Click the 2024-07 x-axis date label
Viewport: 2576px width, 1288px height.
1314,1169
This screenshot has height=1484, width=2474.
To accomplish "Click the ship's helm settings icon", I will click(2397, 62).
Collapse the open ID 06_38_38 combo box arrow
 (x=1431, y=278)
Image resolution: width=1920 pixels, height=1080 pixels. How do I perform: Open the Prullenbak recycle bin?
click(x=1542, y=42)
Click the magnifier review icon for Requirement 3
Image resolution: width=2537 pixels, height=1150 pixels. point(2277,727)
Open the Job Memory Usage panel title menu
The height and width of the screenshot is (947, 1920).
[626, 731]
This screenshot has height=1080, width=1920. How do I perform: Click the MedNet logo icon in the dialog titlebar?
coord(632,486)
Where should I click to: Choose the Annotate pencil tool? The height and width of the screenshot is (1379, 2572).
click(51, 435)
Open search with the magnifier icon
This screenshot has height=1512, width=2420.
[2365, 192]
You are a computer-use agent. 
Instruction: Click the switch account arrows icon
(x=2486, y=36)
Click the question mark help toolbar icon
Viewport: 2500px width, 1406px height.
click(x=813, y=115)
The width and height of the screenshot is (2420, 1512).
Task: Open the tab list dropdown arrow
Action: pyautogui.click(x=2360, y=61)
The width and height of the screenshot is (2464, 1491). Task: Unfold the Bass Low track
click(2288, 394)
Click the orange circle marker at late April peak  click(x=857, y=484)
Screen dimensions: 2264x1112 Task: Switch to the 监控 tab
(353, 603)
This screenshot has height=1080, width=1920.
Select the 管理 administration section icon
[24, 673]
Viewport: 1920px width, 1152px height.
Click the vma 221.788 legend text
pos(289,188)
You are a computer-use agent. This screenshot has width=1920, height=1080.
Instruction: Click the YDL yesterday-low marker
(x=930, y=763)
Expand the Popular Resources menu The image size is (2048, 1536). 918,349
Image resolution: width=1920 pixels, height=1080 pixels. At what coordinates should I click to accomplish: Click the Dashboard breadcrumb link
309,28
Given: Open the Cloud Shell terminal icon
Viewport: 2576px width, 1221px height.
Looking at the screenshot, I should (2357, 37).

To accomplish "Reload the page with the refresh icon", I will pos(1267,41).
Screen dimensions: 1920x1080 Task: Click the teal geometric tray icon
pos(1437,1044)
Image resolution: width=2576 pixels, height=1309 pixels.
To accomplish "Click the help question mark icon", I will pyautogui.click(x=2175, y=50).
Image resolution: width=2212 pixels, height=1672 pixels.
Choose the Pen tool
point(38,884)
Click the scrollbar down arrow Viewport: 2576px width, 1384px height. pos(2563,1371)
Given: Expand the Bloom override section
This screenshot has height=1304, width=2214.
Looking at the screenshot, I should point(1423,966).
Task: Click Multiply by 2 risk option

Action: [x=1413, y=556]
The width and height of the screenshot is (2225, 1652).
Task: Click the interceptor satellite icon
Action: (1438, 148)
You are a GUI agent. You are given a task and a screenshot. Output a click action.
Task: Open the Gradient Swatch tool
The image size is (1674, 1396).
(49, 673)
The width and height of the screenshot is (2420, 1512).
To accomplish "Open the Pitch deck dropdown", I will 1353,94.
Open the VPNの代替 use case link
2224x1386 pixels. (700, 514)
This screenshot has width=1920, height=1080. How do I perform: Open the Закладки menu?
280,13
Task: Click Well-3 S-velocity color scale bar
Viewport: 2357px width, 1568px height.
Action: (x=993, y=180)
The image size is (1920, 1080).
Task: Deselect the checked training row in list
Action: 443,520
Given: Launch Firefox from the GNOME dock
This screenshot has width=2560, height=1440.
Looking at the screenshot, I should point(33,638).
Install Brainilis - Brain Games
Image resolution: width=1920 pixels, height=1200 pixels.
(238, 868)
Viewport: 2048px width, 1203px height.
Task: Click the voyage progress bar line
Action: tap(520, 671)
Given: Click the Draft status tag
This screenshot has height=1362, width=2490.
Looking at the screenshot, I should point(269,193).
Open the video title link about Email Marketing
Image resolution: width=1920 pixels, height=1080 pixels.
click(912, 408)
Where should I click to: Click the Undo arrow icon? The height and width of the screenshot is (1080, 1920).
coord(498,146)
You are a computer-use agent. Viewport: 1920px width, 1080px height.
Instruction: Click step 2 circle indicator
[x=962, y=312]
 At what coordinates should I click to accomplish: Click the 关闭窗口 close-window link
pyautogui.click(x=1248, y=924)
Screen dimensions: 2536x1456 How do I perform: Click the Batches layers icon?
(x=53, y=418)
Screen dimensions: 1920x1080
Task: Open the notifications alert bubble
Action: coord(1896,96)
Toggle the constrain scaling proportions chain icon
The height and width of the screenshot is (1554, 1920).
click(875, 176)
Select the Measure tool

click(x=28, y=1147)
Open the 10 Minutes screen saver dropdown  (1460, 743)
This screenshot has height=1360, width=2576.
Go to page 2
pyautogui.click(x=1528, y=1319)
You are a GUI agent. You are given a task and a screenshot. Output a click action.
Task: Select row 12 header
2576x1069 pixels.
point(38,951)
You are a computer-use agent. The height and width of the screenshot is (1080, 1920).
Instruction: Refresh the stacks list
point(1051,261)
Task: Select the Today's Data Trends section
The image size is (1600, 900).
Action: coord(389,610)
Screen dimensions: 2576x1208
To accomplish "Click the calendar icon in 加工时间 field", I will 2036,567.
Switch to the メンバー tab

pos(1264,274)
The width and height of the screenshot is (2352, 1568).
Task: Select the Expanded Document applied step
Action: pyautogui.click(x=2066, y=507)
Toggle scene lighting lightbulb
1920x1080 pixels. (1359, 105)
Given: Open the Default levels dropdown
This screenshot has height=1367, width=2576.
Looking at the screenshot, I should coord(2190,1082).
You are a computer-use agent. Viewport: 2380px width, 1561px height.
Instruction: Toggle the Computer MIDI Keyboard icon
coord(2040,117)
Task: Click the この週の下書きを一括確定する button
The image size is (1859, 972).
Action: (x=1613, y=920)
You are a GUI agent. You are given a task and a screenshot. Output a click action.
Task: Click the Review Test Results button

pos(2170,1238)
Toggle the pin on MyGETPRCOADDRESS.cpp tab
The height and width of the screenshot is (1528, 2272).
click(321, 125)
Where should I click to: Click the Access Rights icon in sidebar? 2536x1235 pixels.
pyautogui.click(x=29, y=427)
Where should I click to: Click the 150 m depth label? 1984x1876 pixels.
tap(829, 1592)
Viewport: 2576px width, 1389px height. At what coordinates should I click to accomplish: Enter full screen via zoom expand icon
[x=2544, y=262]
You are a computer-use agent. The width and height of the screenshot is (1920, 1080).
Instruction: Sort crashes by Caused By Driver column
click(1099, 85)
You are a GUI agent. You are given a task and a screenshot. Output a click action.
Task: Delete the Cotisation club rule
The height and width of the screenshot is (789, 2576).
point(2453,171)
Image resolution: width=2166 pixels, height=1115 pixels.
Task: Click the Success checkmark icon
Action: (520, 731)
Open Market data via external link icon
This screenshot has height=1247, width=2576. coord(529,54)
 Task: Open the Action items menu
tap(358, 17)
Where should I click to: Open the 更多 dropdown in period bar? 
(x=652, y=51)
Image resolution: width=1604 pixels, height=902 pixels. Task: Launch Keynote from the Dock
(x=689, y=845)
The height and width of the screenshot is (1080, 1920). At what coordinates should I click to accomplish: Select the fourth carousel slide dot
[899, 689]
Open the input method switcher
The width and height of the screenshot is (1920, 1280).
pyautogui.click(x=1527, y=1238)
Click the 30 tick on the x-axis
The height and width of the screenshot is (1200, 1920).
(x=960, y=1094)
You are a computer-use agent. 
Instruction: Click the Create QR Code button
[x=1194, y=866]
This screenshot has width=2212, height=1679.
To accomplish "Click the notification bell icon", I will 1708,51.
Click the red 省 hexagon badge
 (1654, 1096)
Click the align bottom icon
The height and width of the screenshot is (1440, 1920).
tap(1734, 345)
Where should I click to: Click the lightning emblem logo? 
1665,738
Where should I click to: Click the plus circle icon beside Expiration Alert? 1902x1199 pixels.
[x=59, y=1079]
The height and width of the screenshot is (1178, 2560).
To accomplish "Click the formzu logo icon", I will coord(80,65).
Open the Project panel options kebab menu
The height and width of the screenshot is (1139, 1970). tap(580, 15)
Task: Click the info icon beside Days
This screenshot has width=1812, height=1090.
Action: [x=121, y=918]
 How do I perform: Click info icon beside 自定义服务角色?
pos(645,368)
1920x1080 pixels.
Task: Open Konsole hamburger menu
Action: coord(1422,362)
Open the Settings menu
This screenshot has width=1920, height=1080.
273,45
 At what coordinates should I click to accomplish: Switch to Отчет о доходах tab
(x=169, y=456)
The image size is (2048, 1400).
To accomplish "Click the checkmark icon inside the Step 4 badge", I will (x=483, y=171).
──────
**EXERCISE**
The output must consist solely of the lines from the first line of the records through the line containing "Click the question mark help toolbar icon", reproduced exactly.

**THE ANSWER**
Click the 2024-07 x-axis date label
Viewport: 2576px width, 1288px height.
1314,1169
This screenshot has height=1484, width=2474.
To accomplish "Click the ship's helm settings icon", I will click(2397, 62).
Collapse the open ID 06_38_38 combo box arrow
 (x=1431, y=278)
Image resolution: width=1920 pixels, height=1080 pixels. How do I perform: Open the Prullenbak recycle bin?
click(x=1542, y=42)
Click the magnifier review icon for Requirement 3
Image resolution: width=2537 pixels, height=1150 pixels. point(2277,727)
Open the Job Memory Usage panel title menu
The height and width of the screenshot is (947, 1920).
[626, 731]
This screenshot has height=1080, width=1920. How do I perform: Click the MedNet logo icon in the dialog titlebar?
coord(632,486)
Where should I click to: Choose the Annotate pencil tool? The height and width of the screenshot is (1379, 2572).
click(51, 435)
Open search with the magnifier icon
This screenshot has height=1512, width=2420.
[2365, 192]
You are a computer-use agent. 
Instruction: Click the switch account arrows icon
(x=2486, y=36)
Click the question mark help toolbar icon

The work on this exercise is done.